Yarın 29 Nisan Salı günü sabah saat 8’de biz Çağlayan Adliyesi’nde olacağız. Yarınki duruşmanın konusu, Antalya’da yapmış olduğu konuşmaya ilişkin, Sayın Cumhurbaşkanı Tayyip Erdoğan’ın hakkında açmış olduğu Cumhurbaşkanına hakaret davası. Oysa, Zafer Partisi Genel Başkanı Ümit Özdağ, yine Adalet ve Kalkınma Partisi Genel Başkanı olan Tayyip Erdoğan’ın AKP kongresinde partili delegelere ve partili üyelere yapmış olduğu bir konuşmayı almış, işlemiş ve AKP Genel Başkanı’na, AKP Kongresi’nden yapmış olduğu konuşmaya ilişkin bir cevap vermiş. Konu tamamen bu. Çünkü AKP Genel Başkanı’nın konuşmasında saldırgan ifadeler vardı. Milli değerlerimize, Mustafa Kemal Atatürk’e dönük, alınganlık gösterebileceğimiz incitici ifadeleri vardı. Bunu bu şekilde ele aldı Sayın Genel Başkan ve ona karşılık verdi, cevap verdi. Fakat konuşmayı yapan AKP Genel Başkanı, Sayın Özdağ’ın cevap verdiği şahıs AKP Genel Başkanı, fakat Sayın Özdağ’a davayı açan, hakaret davasını açan Cumhurbaşkanı. Şimdi, Sayın vatandaş Recep Tayyip Erdoğan birden fazla şapkaya sahip diye istediğini bize karşı istediği an aleyhimizde mi kullanabilecek? Yani bize konuşurken konuşan şahıs AKP Genel Başkanı iken biz ona cevap verdiğimizde niçin karşımıza Cumhurbaşkanı sıfatıyla çıkıyor?

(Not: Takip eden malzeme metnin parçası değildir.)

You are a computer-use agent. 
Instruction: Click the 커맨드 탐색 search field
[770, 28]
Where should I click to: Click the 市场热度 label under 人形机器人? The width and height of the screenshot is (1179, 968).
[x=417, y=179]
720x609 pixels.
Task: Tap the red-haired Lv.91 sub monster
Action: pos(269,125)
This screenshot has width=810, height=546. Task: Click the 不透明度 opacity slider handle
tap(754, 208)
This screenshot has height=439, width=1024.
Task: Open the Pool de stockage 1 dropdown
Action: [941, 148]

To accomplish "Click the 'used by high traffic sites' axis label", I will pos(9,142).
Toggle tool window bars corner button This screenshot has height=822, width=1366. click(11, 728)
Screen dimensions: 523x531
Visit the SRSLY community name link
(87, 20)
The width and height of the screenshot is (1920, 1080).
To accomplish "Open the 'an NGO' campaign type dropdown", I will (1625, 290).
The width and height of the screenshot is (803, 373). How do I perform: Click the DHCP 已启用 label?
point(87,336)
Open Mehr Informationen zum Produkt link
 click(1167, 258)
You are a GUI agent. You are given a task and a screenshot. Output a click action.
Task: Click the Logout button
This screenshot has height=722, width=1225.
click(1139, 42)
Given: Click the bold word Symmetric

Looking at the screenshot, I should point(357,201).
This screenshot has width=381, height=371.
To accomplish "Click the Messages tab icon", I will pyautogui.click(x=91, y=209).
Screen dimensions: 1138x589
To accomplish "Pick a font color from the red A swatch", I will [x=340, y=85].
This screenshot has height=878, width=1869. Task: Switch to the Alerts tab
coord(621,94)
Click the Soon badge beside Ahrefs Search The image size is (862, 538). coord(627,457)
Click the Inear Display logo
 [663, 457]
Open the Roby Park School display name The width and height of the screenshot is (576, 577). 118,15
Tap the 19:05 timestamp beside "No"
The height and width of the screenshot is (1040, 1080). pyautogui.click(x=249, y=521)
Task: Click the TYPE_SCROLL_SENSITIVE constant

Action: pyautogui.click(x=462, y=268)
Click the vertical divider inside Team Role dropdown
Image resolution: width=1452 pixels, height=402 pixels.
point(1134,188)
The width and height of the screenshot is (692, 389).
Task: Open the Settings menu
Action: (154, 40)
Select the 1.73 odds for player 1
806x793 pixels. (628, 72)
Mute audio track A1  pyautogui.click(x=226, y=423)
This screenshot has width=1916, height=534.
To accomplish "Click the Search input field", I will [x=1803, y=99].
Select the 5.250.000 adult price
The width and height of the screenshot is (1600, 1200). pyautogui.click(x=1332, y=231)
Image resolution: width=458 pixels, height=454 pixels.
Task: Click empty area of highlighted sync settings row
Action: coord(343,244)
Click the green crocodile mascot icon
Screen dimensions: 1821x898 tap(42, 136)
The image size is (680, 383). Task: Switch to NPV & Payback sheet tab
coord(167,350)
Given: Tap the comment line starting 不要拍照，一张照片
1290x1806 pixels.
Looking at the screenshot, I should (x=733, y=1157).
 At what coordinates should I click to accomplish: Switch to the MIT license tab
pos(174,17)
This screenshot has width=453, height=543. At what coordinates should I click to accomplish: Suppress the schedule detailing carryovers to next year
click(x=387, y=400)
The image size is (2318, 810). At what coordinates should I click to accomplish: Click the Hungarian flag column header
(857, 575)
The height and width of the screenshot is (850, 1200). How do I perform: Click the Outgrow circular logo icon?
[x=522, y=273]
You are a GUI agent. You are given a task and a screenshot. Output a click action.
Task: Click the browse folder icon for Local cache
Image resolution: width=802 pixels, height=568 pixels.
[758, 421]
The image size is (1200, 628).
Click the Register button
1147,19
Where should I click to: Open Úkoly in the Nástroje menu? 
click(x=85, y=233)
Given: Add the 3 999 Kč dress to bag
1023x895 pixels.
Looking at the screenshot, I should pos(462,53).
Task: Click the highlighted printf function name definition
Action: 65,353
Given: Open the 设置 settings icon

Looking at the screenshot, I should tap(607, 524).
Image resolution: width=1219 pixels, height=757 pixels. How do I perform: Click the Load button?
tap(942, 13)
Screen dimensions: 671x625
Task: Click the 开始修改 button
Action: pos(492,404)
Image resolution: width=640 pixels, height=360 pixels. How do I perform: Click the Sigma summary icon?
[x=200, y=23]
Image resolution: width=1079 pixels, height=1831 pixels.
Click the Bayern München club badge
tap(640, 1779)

Yahut bir başka konu: siyasi konuyu tartışırken neden birdenbire karşımıza Başkomutan olarak çıkıyor? Yani bir konuşmayı hangi sıfatla yaptığını bilelim. Yarın örneğin Rizelilere ilişkin bir konuşma yapıldığında, Sayın Cumhurbaşkanı da Rizeli olduğu için alınganlık gösterip bunu Rizeliler üzerinden Cumhurbaşkanına hakaret olarak önümüze koyabilir belki de bu zihniyetle, bu anlayışla. Antalya’da yapılan konuşmaya ilişkin açılan hakaret davası, yarın 29 Nisan tarihinde İstanbul Çağlayan’daki İstanbul Adliyesi’nde görülecek.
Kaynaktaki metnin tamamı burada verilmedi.